Лицо и вся фигура Барбары представляли совершенную противоположность тому, что мы видели в конторе Соломона Леви. На ней было надето черное платье и шляпка, ее шею украшало золотое ожерелье; волосы тщательно приглажены. Барбару уже нельзя было назвать старухой, она выглядела тридцатилетней женщиной-красавицей. Ее выразительные глаза блестели, улыбка играла на тонких губах. Барбара была счастлива, она видела своего дорогого Карла.
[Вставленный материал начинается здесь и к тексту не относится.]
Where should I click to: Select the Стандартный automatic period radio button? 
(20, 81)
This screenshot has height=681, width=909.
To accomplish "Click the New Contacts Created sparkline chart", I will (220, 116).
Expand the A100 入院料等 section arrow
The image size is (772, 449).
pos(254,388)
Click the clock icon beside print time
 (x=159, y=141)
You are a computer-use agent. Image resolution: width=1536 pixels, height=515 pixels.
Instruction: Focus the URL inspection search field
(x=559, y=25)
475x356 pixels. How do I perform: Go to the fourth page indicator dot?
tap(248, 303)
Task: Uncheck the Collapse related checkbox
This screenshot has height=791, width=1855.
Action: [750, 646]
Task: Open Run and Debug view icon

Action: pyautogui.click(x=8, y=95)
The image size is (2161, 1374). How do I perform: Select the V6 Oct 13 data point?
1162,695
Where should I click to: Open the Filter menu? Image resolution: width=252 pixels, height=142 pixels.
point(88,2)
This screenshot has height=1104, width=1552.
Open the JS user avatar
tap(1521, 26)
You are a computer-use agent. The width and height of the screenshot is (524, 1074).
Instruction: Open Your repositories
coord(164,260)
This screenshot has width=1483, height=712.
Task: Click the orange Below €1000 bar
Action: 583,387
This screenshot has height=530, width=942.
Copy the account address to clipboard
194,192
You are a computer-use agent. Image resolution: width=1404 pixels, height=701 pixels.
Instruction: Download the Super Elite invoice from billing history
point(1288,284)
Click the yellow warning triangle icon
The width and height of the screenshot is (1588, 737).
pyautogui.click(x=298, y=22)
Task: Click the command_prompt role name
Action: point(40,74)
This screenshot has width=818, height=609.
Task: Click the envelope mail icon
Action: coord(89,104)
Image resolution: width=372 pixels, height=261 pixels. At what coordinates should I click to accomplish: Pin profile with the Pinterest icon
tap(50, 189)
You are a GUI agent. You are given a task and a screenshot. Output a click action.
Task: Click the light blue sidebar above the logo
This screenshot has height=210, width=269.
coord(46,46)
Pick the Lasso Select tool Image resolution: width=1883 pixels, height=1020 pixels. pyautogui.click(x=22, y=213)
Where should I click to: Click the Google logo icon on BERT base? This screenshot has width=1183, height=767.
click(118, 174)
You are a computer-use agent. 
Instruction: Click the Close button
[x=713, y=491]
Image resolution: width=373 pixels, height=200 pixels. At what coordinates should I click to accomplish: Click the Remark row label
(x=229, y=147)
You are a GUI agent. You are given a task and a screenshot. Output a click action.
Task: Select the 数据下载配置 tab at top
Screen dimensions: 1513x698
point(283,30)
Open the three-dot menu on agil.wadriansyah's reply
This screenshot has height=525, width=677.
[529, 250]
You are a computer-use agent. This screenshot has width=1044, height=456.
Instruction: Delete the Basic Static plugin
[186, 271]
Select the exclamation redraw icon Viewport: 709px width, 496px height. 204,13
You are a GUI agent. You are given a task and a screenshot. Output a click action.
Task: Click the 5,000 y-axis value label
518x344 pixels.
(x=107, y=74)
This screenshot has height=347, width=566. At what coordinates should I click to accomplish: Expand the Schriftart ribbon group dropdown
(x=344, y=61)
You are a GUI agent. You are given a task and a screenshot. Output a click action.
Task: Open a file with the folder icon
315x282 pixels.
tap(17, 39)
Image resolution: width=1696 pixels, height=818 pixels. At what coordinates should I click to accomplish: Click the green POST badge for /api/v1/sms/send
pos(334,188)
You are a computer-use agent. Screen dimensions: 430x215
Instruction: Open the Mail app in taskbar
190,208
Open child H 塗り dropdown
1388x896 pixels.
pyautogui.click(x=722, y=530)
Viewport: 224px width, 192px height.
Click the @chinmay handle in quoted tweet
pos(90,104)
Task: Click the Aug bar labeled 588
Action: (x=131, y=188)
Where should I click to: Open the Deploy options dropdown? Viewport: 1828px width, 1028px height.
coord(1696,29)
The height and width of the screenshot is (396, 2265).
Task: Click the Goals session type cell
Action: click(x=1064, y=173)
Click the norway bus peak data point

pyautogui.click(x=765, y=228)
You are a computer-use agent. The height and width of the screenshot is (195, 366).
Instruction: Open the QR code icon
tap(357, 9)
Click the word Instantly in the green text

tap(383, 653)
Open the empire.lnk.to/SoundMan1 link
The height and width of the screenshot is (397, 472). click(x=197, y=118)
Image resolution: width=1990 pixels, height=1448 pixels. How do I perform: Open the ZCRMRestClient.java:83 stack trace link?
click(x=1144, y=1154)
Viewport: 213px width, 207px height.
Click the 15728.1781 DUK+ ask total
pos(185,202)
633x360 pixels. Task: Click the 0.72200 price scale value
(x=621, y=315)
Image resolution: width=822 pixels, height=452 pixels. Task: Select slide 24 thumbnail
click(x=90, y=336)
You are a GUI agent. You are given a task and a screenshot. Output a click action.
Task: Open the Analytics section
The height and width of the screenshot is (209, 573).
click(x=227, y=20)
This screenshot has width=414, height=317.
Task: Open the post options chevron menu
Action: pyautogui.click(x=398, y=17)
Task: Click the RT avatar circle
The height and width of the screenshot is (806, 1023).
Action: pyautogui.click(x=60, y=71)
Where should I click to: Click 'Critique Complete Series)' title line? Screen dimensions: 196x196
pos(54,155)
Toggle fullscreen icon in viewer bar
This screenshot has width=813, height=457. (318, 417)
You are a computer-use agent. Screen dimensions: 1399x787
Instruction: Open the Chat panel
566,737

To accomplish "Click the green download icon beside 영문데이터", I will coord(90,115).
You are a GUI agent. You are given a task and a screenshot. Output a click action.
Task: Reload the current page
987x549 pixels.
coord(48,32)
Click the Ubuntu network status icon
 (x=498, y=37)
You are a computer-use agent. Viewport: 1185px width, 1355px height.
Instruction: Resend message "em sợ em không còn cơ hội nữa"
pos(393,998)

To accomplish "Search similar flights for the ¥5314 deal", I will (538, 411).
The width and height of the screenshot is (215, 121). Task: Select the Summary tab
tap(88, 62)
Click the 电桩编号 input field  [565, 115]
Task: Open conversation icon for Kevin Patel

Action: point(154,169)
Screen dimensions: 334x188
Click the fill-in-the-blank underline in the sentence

Гербольд, в свою очередь, был очень привязан к кормилице. С самого раннего детства она проявляла к нему самую нежную привязанность. Не подозревая в ней родную мать, он, тем не менее, ценил любовь Барбары как своей кормилицы. Гербольд, в сущности, был недурной человек, имел очень доброе сердце, хотя общество и наложило на него свою печать великосветского фата, но природа его осталась та же. Он искренне был привязан к кормилице и всегда с особенным удовольствием принимал ее.